= Verilen Metin =
Türkçe düşünen ve Türkçenin bilinç ortamında yaşayan kişiler Türktürler. Binlerce yıldan beri ve binlerce kilometreye yayılmış olarak.
Türkçü, Türklük bilincinde olan, Türk olmanın kıvancını bilen ve Türklüğün Türklüğünü koruyandır. Türklüğünden güç alarak; çağdaşlığı aşan gelişmeler içinde olması için çalışandır.
Türkçülük, Türk için, diriliş yolunu açacaktır. Geçmişte çok kereler olduğu gibi…
Bugün de Türkler için Türkçülük gerekli. Çağın gerçeklerine göre yeniden yorumlanarak.
Bunun için ÇAĞDAŞ TÜRKÇÜLÜK diyoruz. Gökalp’in görüşlerini, Atatürk’ün çizgisini çağa taşıyarak Türkçüler, Türk’ün Dirilişini başaracaklardır.
(T) damgası geçmişin derinliklerinde dirilişin belgisiydi. Bugün de öyle olacaktır.

= Görev Koşulları =
Türkçülük üzerine olan metinden “Bugün de Türkler için Türkçülük gerekli.” cümlesini İngilizceye çevirin.

= İncelenecek Veriler =
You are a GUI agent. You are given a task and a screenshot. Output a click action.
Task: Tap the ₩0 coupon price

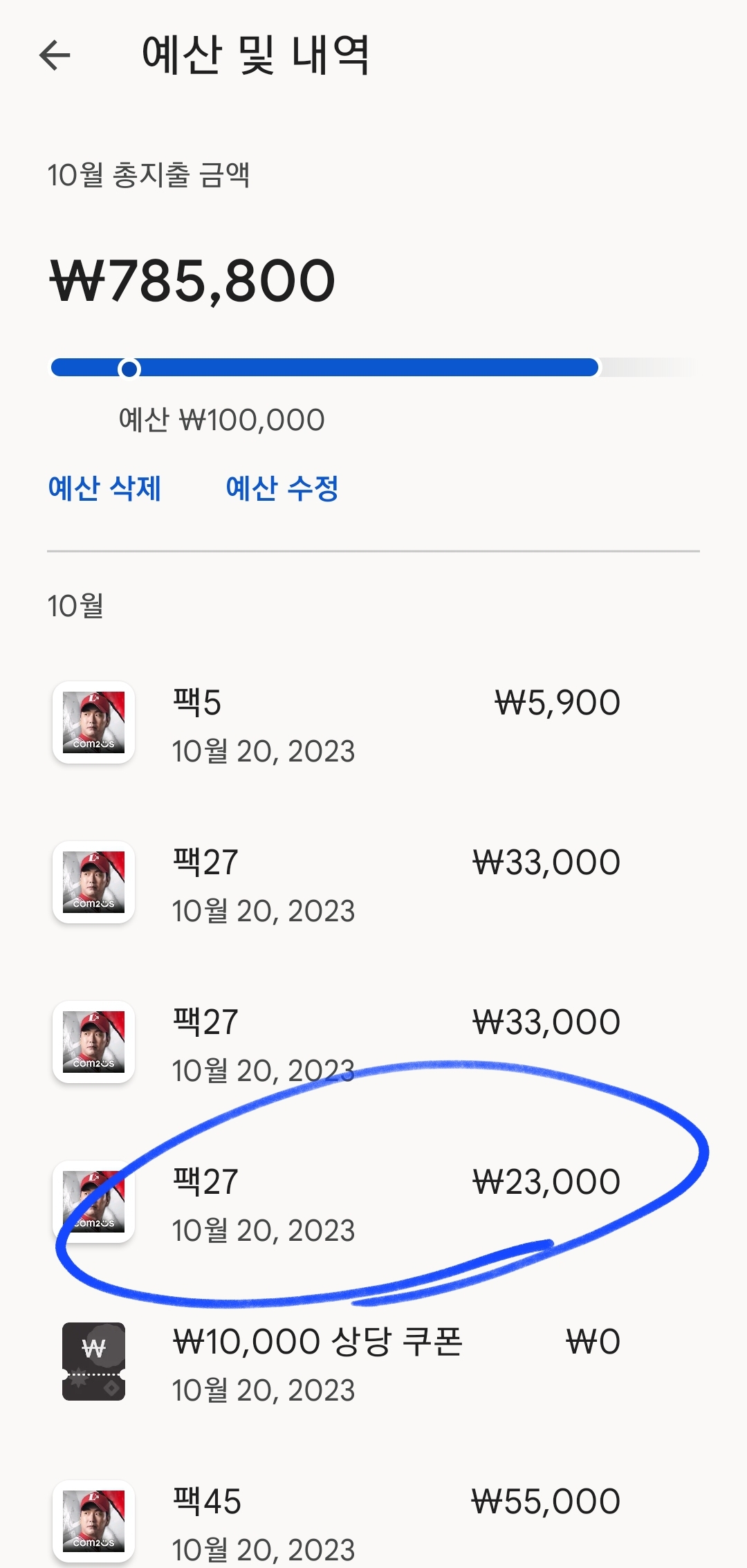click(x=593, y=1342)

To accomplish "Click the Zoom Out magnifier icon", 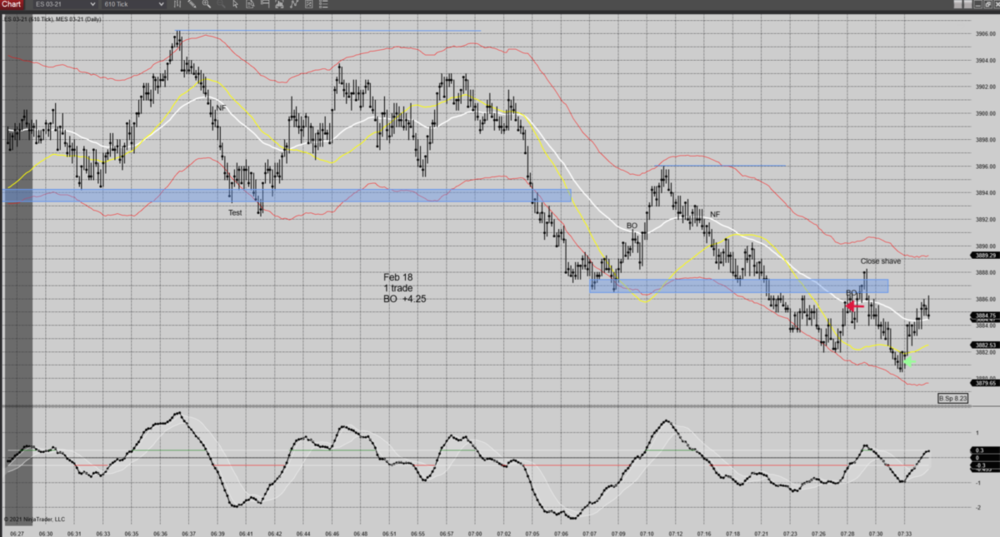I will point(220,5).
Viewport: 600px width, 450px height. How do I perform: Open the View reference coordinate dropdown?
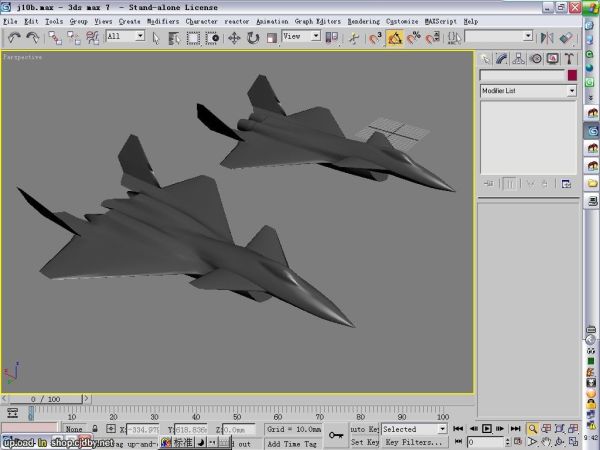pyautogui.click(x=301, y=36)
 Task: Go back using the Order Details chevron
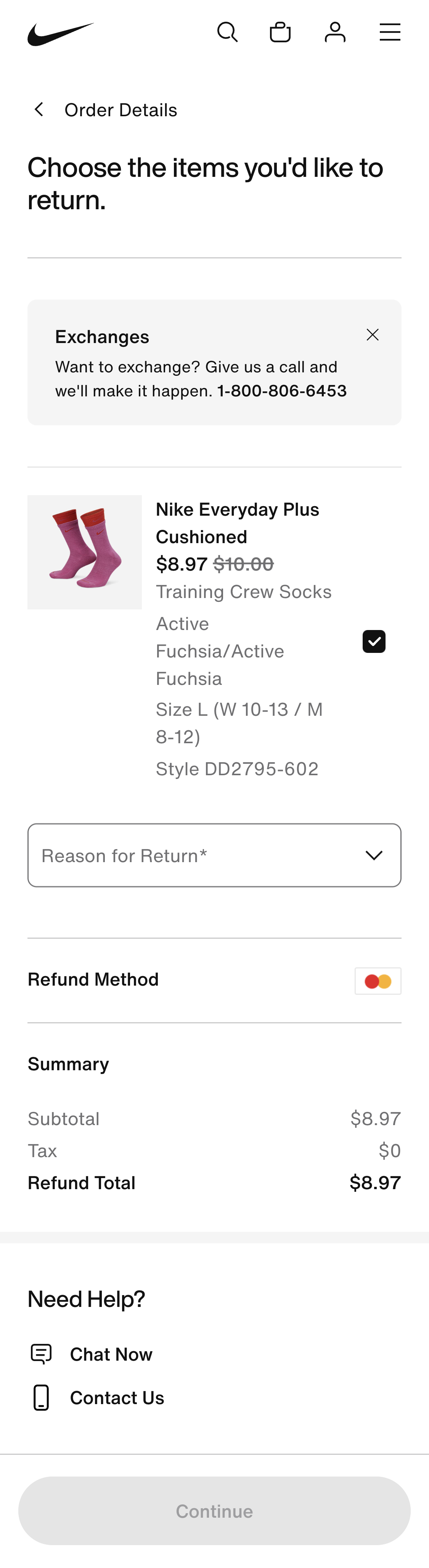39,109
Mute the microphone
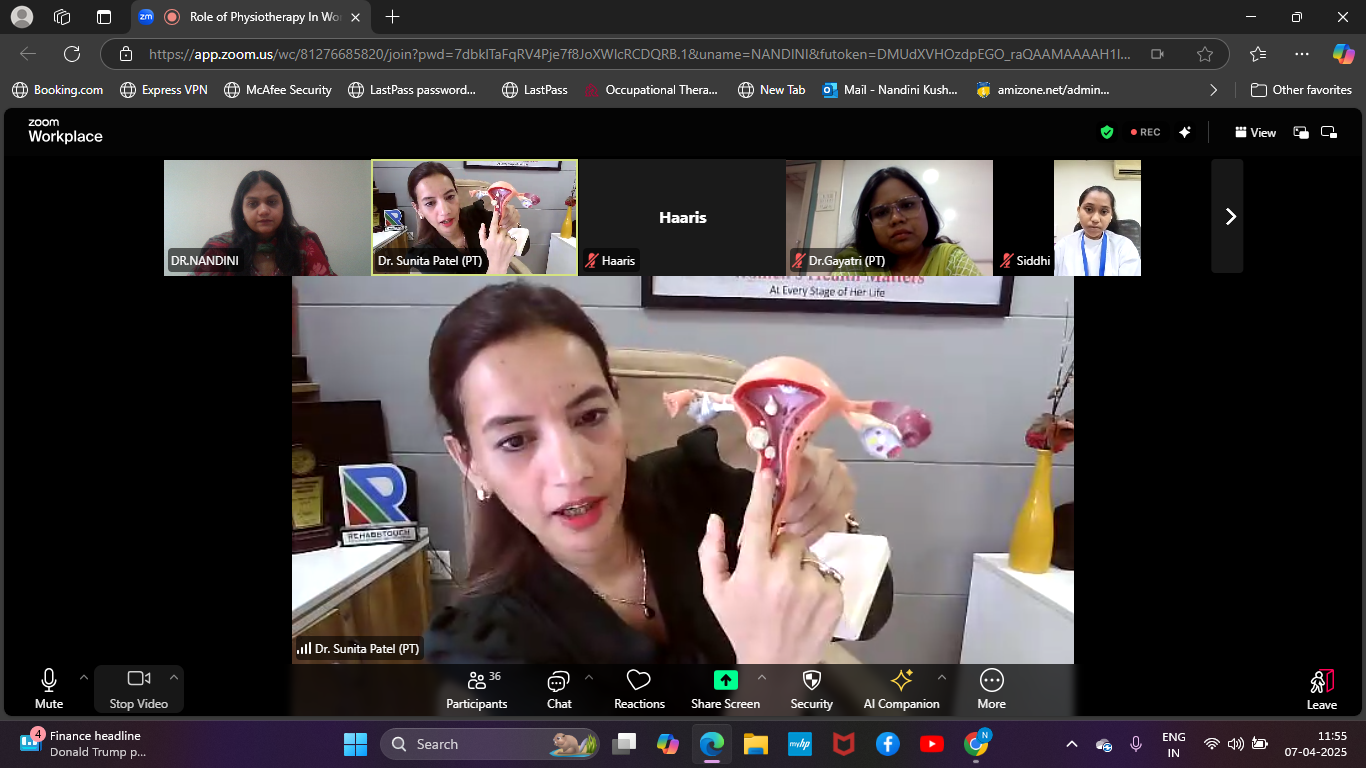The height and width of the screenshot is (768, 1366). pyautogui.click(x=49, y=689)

==

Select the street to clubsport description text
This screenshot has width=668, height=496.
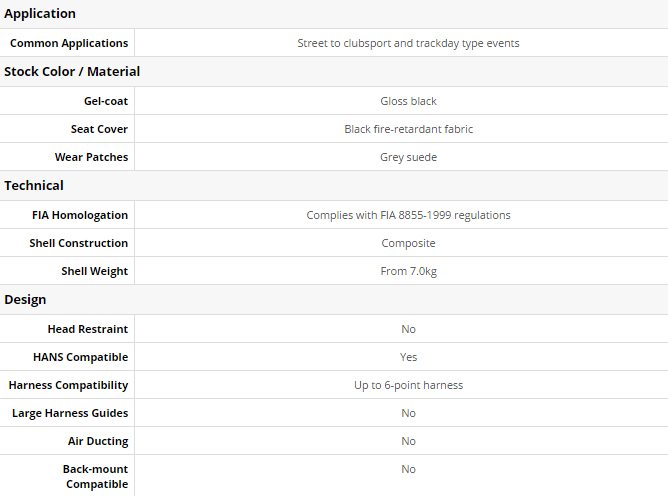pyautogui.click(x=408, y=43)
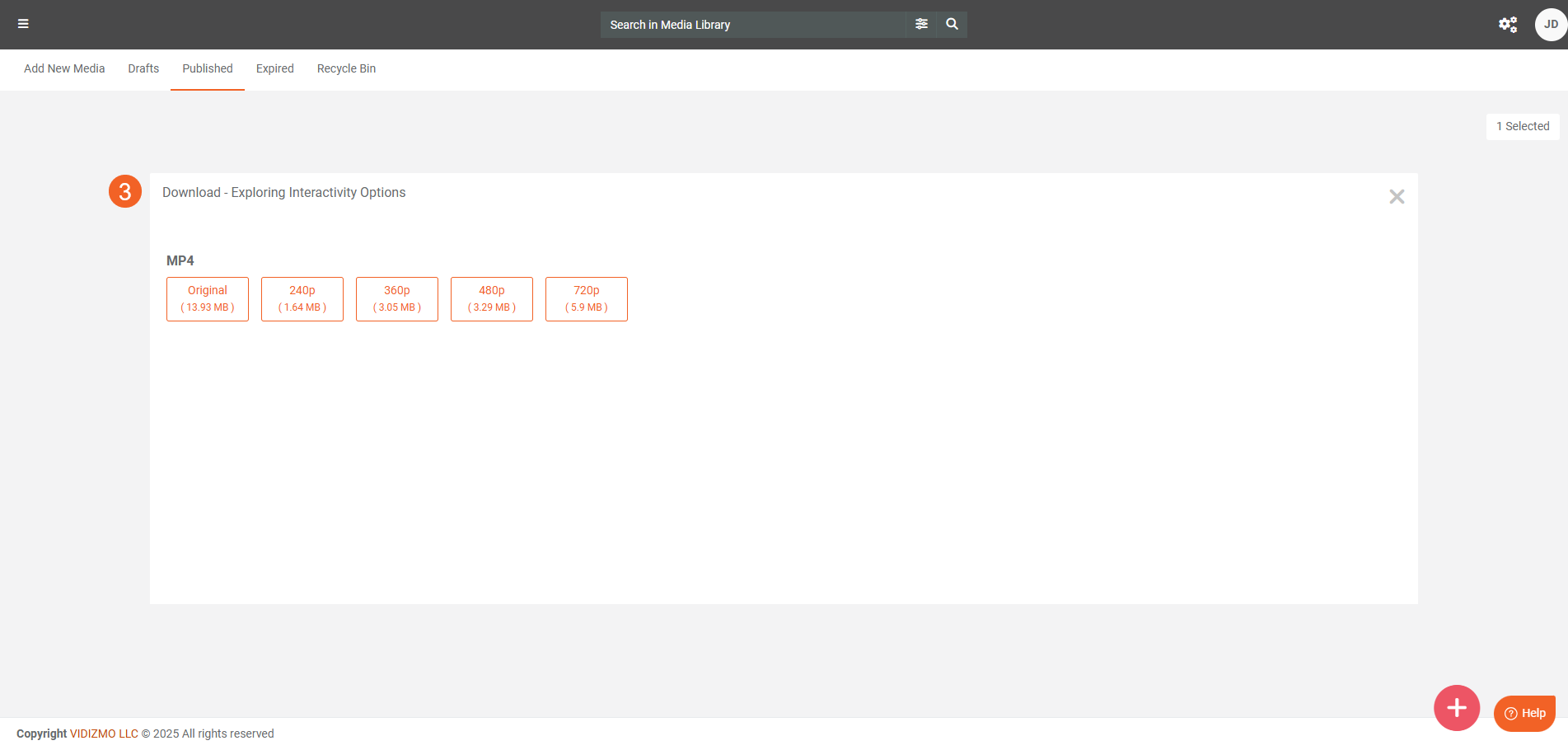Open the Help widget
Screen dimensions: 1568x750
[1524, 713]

= Yazılı Yanıt =
Today, too, Turkism is necessary for Turks.